- **YOUR INSTRUCTIONS**
Please put every line of the listing below into a numbered list, leaving out any blank lines.

[Text and item location entries]
↓

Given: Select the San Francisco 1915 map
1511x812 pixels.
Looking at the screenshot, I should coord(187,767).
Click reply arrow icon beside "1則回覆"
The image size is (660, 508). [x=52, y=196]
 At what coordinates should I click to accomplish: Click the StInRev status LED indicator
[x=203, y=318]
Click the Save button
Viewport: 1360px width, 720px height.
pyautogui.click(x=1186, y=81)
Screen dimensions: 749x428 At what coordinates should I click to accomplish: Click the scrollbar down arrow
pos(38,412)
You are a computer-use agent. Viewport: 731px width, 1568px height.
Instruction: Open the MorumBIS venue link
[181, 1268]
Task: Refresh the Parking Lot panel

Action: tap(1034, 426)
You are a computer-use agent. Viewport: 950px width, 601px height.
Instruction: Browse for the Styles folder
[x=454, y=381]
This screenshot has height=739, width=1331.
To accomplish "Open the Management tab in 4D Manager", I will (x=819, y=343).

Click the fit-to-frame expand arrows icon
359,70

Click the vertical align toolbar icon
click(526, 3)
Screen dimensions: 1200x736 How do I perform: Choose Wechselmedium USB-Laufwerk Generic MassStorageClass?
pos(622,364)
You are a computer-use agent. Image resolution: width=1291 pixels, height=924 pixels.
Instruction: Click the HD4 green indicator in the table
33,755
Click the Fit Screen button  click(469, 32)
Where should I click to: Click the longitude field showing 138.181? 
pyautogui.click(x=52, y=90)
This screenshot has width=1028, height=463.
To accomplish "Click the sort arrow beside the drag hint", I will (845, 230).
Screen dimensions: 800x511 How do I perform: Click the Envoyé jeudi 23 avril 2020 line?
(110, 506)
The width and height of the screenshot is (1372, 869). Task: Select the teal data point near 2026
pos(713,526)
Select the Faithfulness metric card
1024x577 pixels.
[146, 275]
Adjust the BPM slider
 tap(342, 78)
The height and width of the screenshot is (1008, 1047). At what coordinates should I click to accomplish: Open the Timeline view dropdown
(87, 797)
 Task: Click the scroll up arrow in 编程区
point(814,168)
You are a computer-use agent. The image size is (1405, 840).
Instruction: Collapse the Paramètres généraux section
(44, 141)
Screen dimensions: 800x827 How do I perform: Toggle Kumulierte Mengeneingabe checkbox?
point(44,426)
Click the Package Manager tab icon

↑

- **EXERCISE RESULT**
1. Given: Select the San Francisco 1915 map
2. 1511x812 pixels.
3. Looking at the screenshot, I should coord(187,767).
4. Click reply arrow icon beside "1則回覆"
5. The image size is (660, 508). [x=52, y=196]
6.  At what coordinates should I click to accomplish: Click the StInRev status LED indicator
7. [x=203, y=318]
8. Click the Save button
9. Viewport: 1360px width, 720px height.
10. pyautogui.click(x=1186, y=81)
11. Screen dimensions: 749x428 At what coordinates should I click to accomplish: Click the scrollbar down arrow
12. pos(38,412)
13. You are a computer-use agent. Viewport: 731px width, 1568px height.
14. Instruction: Open the MorumBIS venue link
15. [181, 1268]
16. Task: Refresh the Parking Lot panel
17. Action: tap(1034, 426)
18. You are a computer-use agent. Viewport: 950px width, 601px height.
19. Instruction: Browse for the Styles folder
20. [x=454, y=381]
21. This screenshot has height=739, width=1331.
22. To accomplish "Open the Management tab in 4D Manager", I will (x=819, y=343).
23. Click the fit-to-frame expand arrows icon
24. 359,70
25. Click the vertical align toolbar icon
26. click(526, 3)
27. Screen dimensions: 1200x736 How do I perform: Choose Wechselmedium USB-Laufwerk Generic MassStorageClass?
28. pos(622,364)
29. You are a computer-use agent. Image resolution: width=1291 pixels, height=924 pixels.
30. Instruction: Click the HD4 green indicator in the table
31. 33,755
32. Click the Fit Screen button  click(469, 32)
33. Where should I click to: Click the longitude field showing 138.181? 
34. pyautogui.click(x=52, y=90)
35. This screenshot has width=1028, height=463.
36. To accomplish "Click the sort arrow beside the drag hint", I will (845, 230).
37. Screen dimensions: 800x511 How do I perform: Click the Envoyé jeudi 23 avril 2020 line?
38. (110, 506)
39. The width and height of the screenshot is (1372, 869). Task: Select the teal data point near 2026
40. pos(713,526)
41. Select the Faithfulness metric card
42. 1024x577 pixels.
43. [146, 275]
44. Adjust the BPM slider
45.  tap(342, 78)
46. The height and width of the screenshot is (1008, 1047). At what coordinates should I click to accomplish: Open the Timeline view dropdown
47. (87, 797)
48.  Task: Click the scroll up arrow in 编程区
49. point(814,168)
50. You are a computer-use agent. The image size is (1405, 840).
51. Instruction: Collapse the Paramètres généraux section
52. (44, 141)
53. Screen dimensions: 800x827 How do I perform: Toggle Kumulierte Mengeneingabe checkbox?
54. point(44,426)
55. Click the Package Manager tab icon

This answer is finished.